Le surtravail pas effleuré

Le revenu garanti réduit la solidarité à son versant monétaire (ou au mieux à son versant consumériste plus largement, à travers les dotations en nature du projet décroissant) et ne s'adresse pas à l'organisation du travail de ceux et celles qui resteront salarié-e-s parce qu'illes en reçoivent de fortes gratifications (symboliques ou économiques). Seul levier du revenu garanti sur l'emprise du travail sur les vies des salarié-e-s : la possibilité offerte de déserter, dont je répète qu'elle est jouissive pour les boulots de merde mais peu opérante pour les autres, quand surtravail et présentéisme sont devenus les deux mamelles de l'emploi des cadres, des professions intellectuelles supérieures et inférieures (pour ne rien dire des professions indépendantes car je les connais mal) – et il ne s'agit pas ici de pleurer sur elles mais de reconnaître que leur vision du travail et du social est structurante parce qu'elles dominent culturellement. A-t-on vraiment envie que l'ethos de ces classes dominantes culturellement continue à diverger d'avec celui des classes qui se vivent à tort ou à raison comme dominées ? Vraiment ?

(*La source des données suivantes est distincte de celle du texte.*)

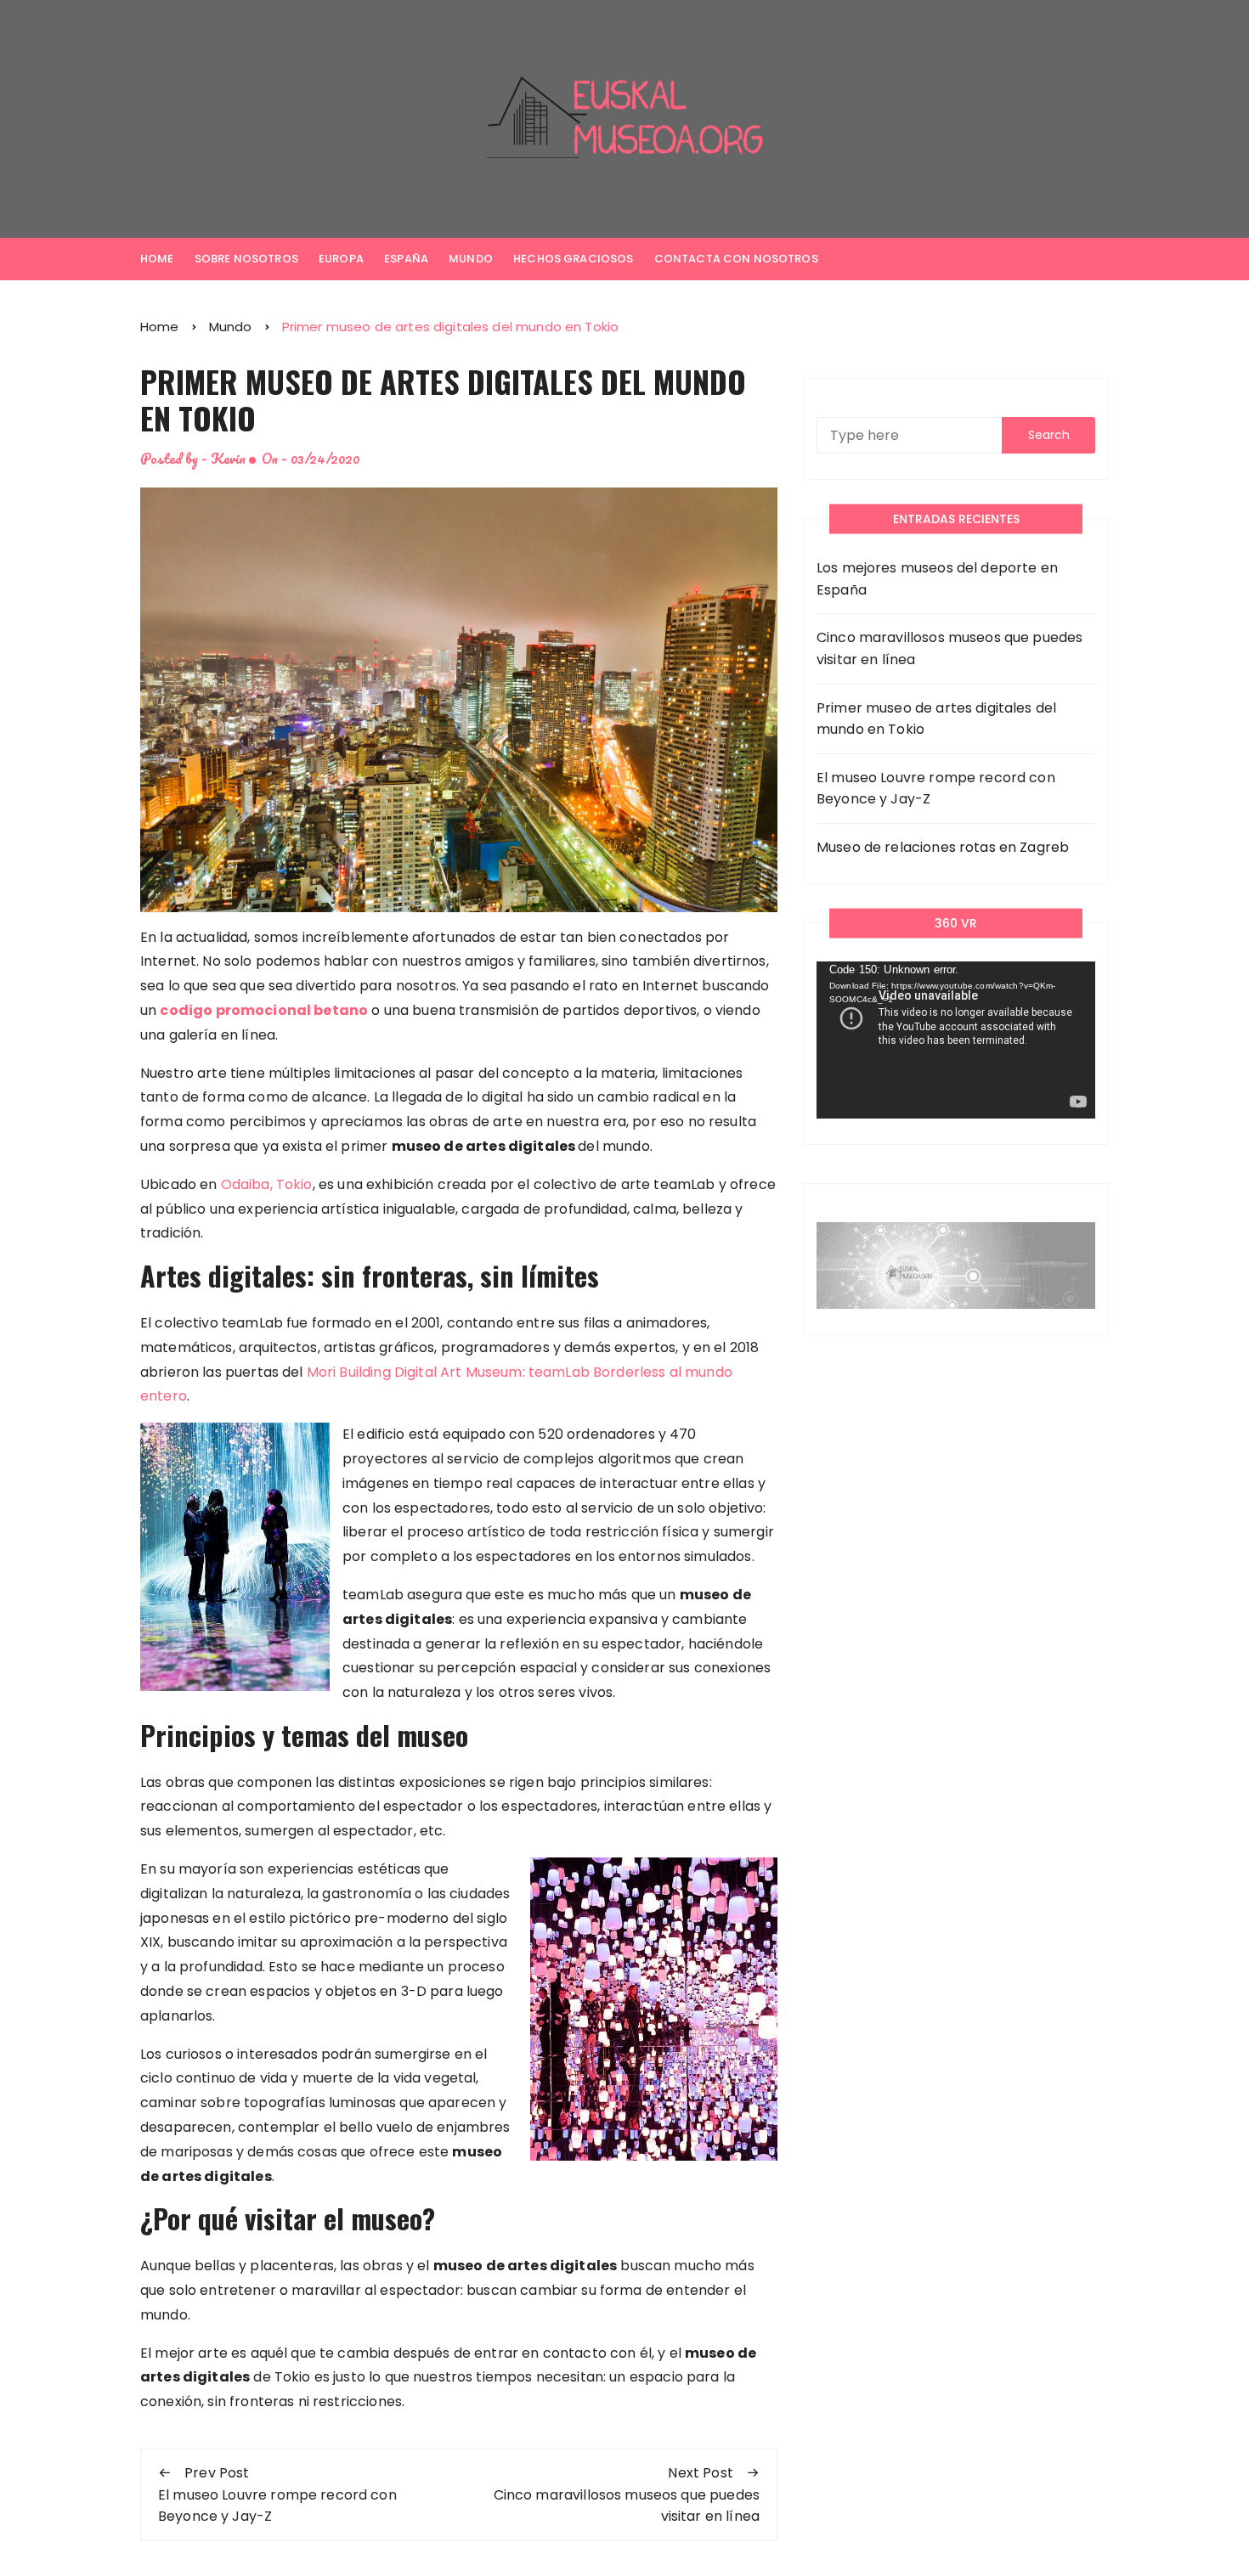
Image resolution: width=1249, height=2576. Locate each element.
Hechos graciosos (573, 259)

Le surtravail n'est (en France, pour l'instant, et à considérer qu'il commence après 40 h) pas un vécu universel, mais ça n'en est pas moins une plaie humaine et sociale, à titre individuel et collectif (et écologique), à laquelle nous devons opposer une réponse digne de ce nom. Le revenu maximal acceptable, qui complète dans certaines propositions le revenu garanti, ne s'y attaque pas mieux.

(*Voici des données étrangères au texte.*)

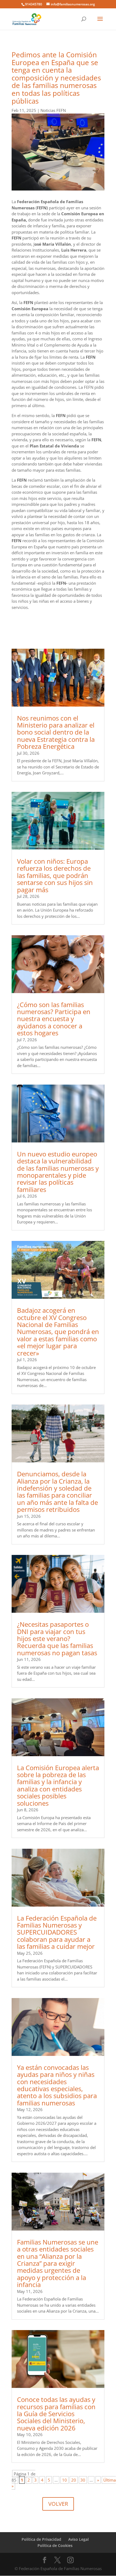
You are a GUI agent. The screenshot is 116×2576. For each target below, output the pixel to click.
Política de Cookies (55, 2545)
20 (73, 2480)
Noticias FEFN (53, 110)
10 (64, 2480)
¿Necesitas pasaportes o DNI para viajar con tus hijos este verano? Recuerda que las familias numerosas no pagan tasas (57, 1638)
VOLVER (58, 2503)
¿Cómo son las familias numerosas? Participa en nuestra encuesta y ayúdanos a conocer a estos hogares (53, 1019)
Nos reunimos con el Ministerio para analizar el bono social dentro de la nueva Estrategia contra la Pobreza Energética (56, 732)
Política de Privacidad (41, 2539)
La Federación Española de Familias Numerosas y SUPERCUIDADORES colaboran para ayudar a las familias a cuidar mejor (57, 1932)
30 (82, 2480)
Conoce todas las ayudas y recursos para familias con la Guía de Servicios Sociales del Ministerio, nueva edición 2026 (56, 2413)
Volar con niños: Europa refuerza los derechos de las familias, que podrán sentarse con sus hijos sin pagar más (55, 875)
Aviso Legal (78, 2539)
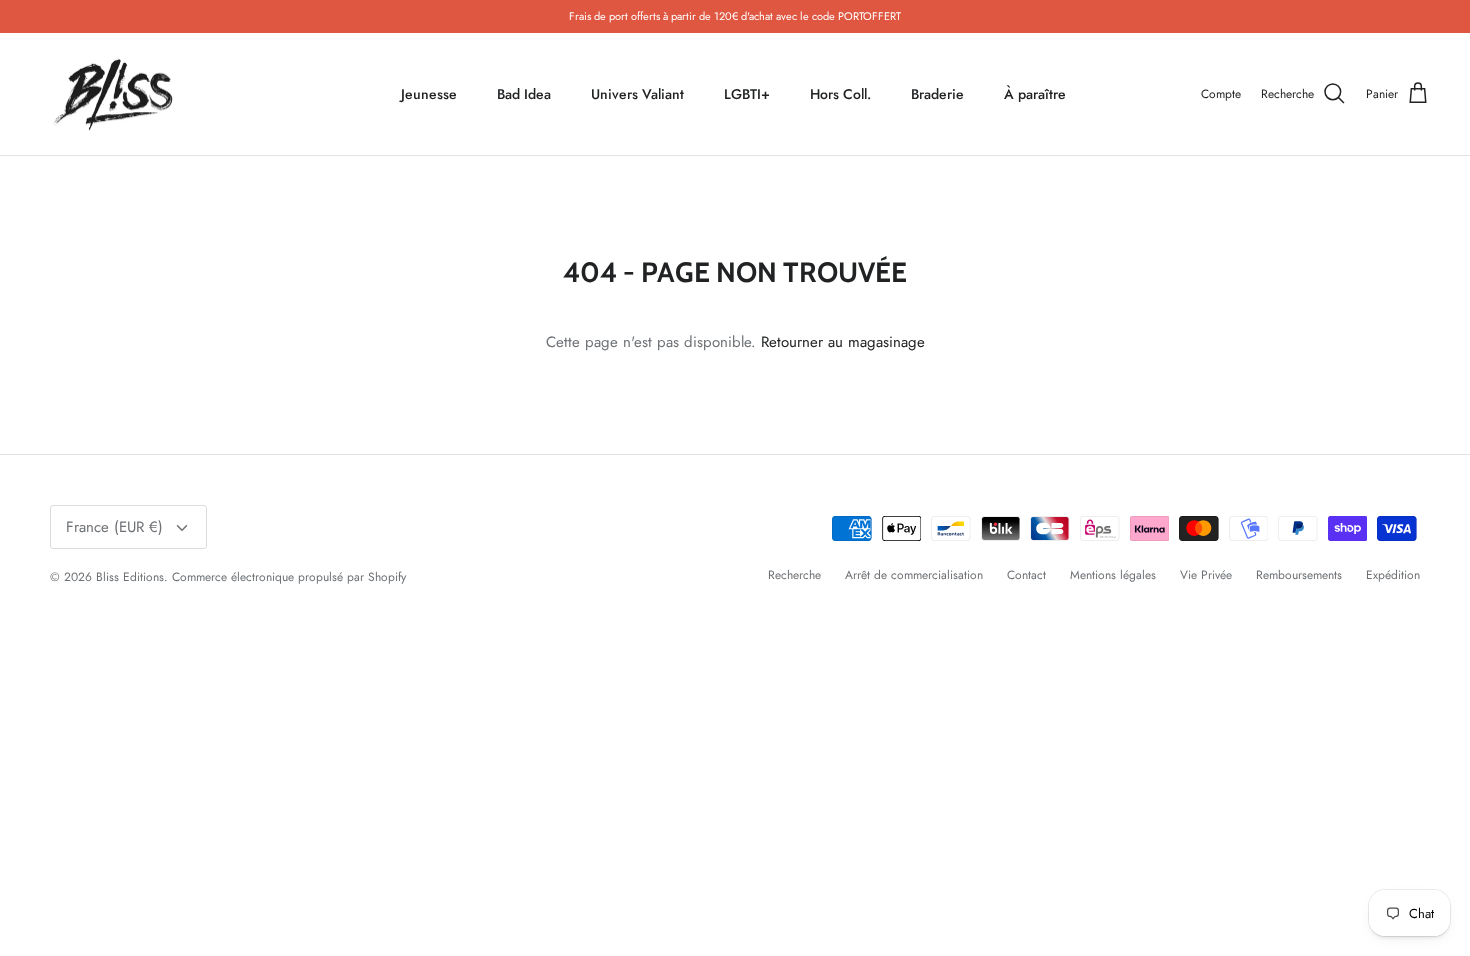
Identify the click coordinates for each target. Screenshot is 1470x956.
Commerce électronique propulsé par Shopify (289, 577)
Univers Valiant (637, 94)
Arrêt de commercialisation (914, 575)
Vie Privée (1206, 575)
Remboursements (1299, 575)
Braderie (937, 94)
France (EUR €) (114, 527)
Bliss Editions (130, 577)
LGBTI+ (747, 94)
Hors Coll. (840, 94)
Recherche (794, 575)
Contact (1026, 575)
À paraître (1035, 94)
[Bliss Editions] (117, 94)
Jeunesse (429, 94)
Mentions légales (1113, 575)
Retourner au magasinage (843, 342)
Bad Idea (524, 94)
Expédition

L'impensé de l'auto-organisation populaire

Peu de réponses ont été consacrées à ma critique de la soumission à l’État (elle aussi autant individuelle que collective) qu'entraîne l'allocation d'un revenu garanti. Dans un pays où des anarchistes peuvent avoir la tentation de défendre les services publics, ça se comprend. Une solution alternative est proposée : distribuer le revenu garanti dans des structures paritaires, où l’État est minoritaire et soumis au rapport de force avec les bureaucraties des syndicats de salarié-e-s et de patrons. Autant dire une sacrée déprise de l’État, comme en témoignent les victoires successives des travailleurs/ses sur la question des retraites depuis presque vingt ans. Les structures paritaires de l’État-Providence ont à certains titres été une faillite, notamment parce qu'elles ont marqué la fin de l'auto-organisation ouvrière – et certainement du mouvement ouvrier.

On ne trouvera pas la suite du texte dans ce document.